Here just an amusing description. I liked that the story plainly did not take itself too seriously and the writer did not hold back from the chaos that ensues from Cassandra's plans:
"Mandy has long straight hair and the atmosphere of the village fete hanging off her, and she would be outraged if she knew what was really happening. She's something of a hippy but not one who wants to get slammed in prison. A peaceable, authority-respecting organic-food-buying type of hippy, not a man-the-barricades and smash-the-pigs type." (p.184)

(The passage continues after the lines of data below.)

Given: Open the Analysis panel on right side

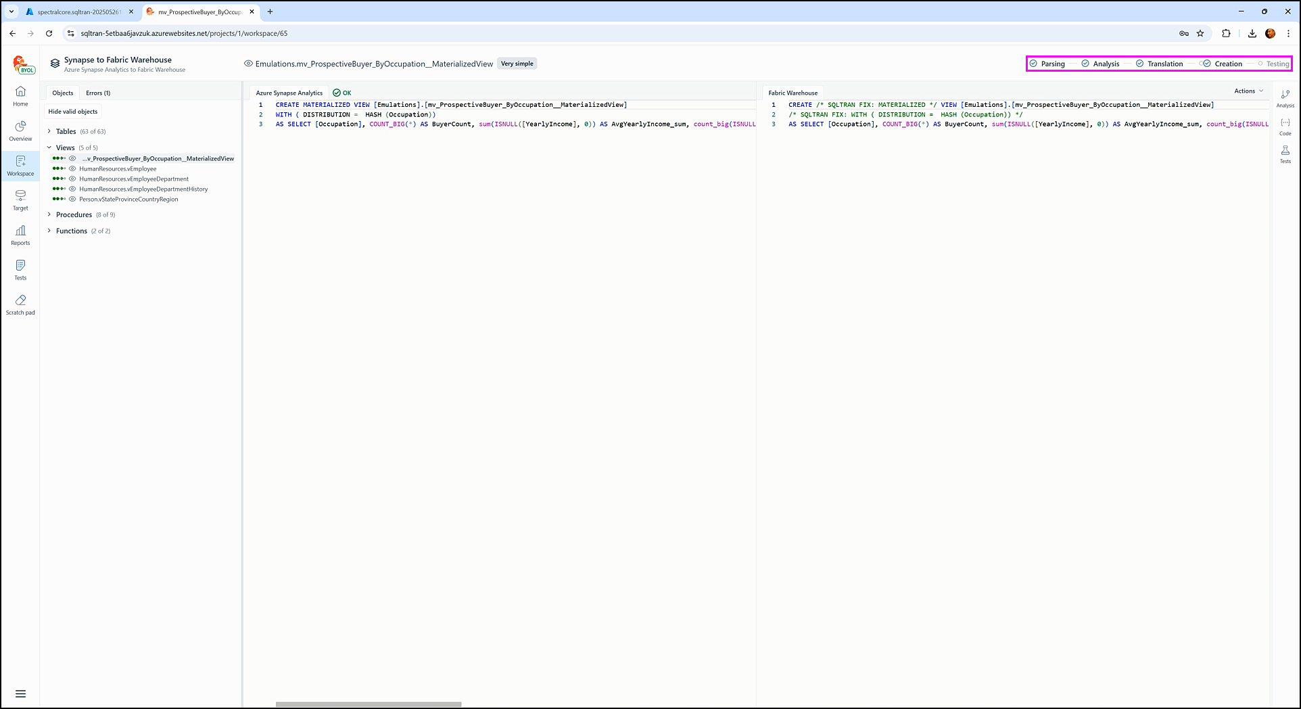Looking at the screenshot, I should click(1285, 98).
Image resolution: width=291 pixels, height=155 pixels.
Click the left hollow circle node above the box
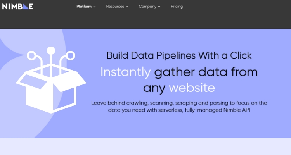click(x=31, y=55)
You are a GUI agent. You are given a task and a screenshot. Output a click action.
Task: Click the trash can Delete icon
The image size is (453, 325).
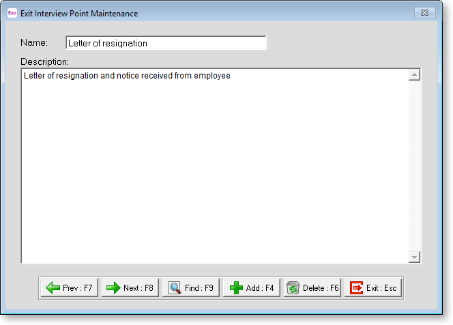point(293,288)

Here Susan reflecting on their friendship:
"If she's interrogated the matter further, she might have said that this dislike came from how her friend now appeared: as letters, addressed to her, and therefore secret. Donna was not the kind of friend they had over for dinner on a regular basis. Even when she was with Dev and they could have done the whole couples thing, the idea had never occurred to her. It was not that she didn't want to share her friend, but that she didn't know how. Not without losing the sense of herself she had build without her; without tripping that self over and falling back into being sixteen, eleven, four." (p.89)
Lovely metaphors:
"As instructed, Donna dries her face and the three of them step out into the blizzard. The snow lands on her head like a cat's paw, padding her hair into a wet white ball and squeaking underfoot." (p.114)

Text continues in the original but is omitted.